Organiser le recrutement d’ouvriers temporaires
Le secteur du bâtiment concentre à lui seul 18 % de l’emploi intérimaire en France. Les tensions de recrutement y sont chroniques. En 2023, 74 % des recrutements BTP se heurtaient à de fortes difficultés et 87 % des entreprises avaient subi des retards de chantier.

Définir le besoin du chantier
Pour savoir comment embaucher un intérimaire dans la construction, commencez par une analyse précise : poste recherché, niveau de qualification, durée prévisionnelle de la mission et contraintes géographiques ou de mobilité. Cette étape détermine la pertinence des profils présentés et la rapidité de leur mise à disposition. Un besoin mal défini multiplie les échanges inutiles et retarde les travaux. Donnez des informations précises; une agence spécialisée prend ensuite le relais. Parmi les métiers en tension, les maçons, plombiers-chauffagistes et électriciens comptaient respectivement 20 010, 17 620 et 16 730 postes non pourvus en France.
- Poste et qualification Précisez le métier, maçon, coffreur, électricien ou plaquiste, ainsi que le niveau d’expérience requis afin de permettre un sourcing ciblé dès le premier jour.

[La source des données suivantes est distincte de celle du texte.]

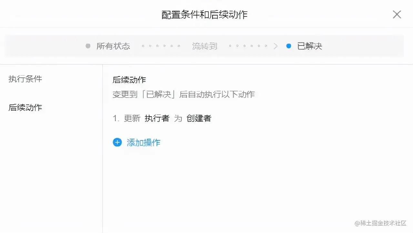The image size is (413, 233).
Task: Click the 后续动作 section heading
Action: [x=129, y=80]
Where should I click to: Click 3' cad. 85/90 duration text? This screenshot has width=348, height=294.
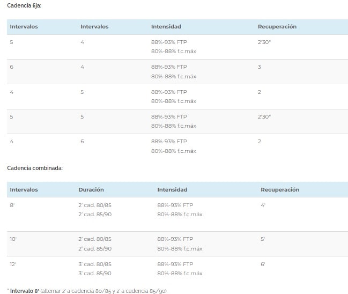(95, 274)
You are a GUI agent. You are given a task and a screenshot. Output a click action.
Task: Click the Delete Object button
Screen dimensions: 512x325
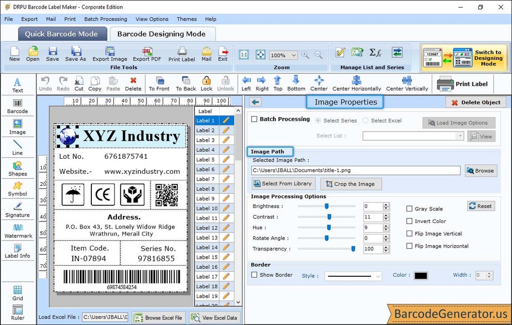tap(475, 102)
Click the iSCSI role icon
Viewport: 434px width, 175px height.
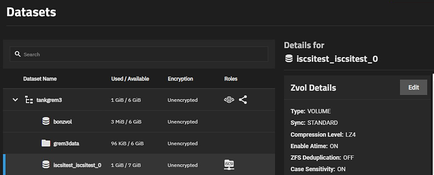(x=229, y=164)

- Durée de la mission Indiquez la durée prévisionnelle et les éventuelles options de prolongation. Ces éléments déterminent le motif du contrat applicable et la flexibilité de la mission.
- Contraintes du chantier Localisation, horaires décalés, travaux en hauteur, certifications CACES ou habilitations électriques : chaque contrainte doit être communiquée avant la présentation d’un profil.
L’agence vérifie les compétences, l’expérience, la disponibilité et la mobilité des candidats avant de vous les présenter. Pour les métiers soumis à des certifications spécifiques, conduite d’engins, grutage ou électricité, elle contrôle également les formations obligatoires. Vous gagnez du temps, vous évitez les mauvaises surprises et vous accédez à des profils qualifiés, immédiatement opérationnels sur vos chantiers.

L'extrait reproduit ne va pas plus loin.